Most of The Meat Racket follows the history of Tyson Foods and its transformation of the chicken industry in America. It isn't a simple story of either big bad corporation or of the genius of unfettered capitalism. You can draw your own conclusions about the benefits versus the drawbacks, but you have to know the story first, and this is as good a place as any to start. Leonard's research is impressive and he's covered a lot of ground to get the facts.

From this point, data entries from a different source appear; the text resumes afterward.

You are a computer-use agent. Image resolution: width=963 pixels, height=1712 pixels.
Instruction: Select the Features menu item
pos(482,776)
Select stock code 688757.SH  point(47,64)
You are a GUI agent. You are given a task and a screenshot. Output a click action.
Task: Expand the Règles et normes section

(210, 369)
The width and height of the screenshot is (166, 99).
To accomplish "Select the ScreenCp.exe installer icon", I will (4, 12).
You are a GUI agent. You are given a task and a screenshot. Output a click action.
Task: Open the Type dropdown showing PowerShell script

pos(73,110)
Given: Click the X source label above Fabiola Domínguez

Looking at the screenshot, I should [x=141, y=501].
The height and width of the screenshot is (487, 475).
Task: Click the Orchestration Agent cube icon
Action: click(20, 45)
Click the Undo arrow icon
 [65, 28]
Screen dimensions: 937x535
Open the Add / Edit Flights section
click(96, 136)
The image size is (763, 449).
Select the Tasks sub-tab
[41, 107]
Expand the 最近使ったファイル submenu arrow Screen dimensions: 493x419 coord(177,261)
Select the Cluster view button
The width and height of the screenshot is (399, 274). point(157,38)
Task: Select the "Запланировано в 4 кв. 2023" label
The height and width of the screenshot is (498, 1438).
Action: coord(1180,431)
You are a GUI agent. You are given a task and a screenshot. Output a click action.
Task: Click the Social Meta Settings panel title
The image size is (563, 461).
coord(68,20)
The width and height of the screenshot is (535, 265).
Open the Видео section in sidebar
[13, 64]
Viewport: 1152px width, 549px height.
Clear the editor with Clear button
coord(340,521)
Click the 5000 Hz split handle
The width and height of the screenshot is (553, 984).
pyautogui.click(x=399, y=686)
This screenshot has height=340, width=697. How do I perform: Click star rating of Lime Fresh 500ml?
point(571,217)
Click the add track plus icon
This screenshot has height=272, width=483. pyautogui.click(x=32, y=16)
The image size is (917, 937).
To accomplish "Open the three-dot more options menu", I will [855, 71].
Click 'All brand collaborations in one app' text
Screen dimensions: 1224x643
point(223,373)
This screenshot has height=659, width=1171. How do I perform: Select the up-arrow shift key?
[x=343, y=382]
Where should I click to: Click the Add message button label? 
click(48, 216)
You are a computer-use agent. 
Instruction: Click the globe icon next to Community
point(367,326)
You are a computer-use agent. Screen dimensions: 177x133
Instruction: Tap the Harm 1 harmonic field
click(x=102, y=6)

In the same week I read this book, I also happened to read George Packer's article in The New Yorker about Amazon and was struck by the similar way that Tyson and Amazon scoop up competitors and make no bones about trying to eliminate competition. Tyson early on began buying out their competition, even when they weren't particularly interested in owning the companies, because they wanted to prevent others from buying them and possibly getting an advantage on Tyson. As a customer, you appreciate the low prices they provide and the predictable quality. But after the competition has been neutralized, the giant that's left can dictate conditions and prices to suppliers and to customers as well. The supplier and customer have little choice since their are no longer other options.

Leonard also describes the lack of action on the part of the government, at state and federal levels. Several attempts to apply anti-trust laws have been unsuccessful for a variety of reasons.

Some people may admire the business genius of John and Don Tyson, while others will wonder if chickenization is the future of food, retail, and even books.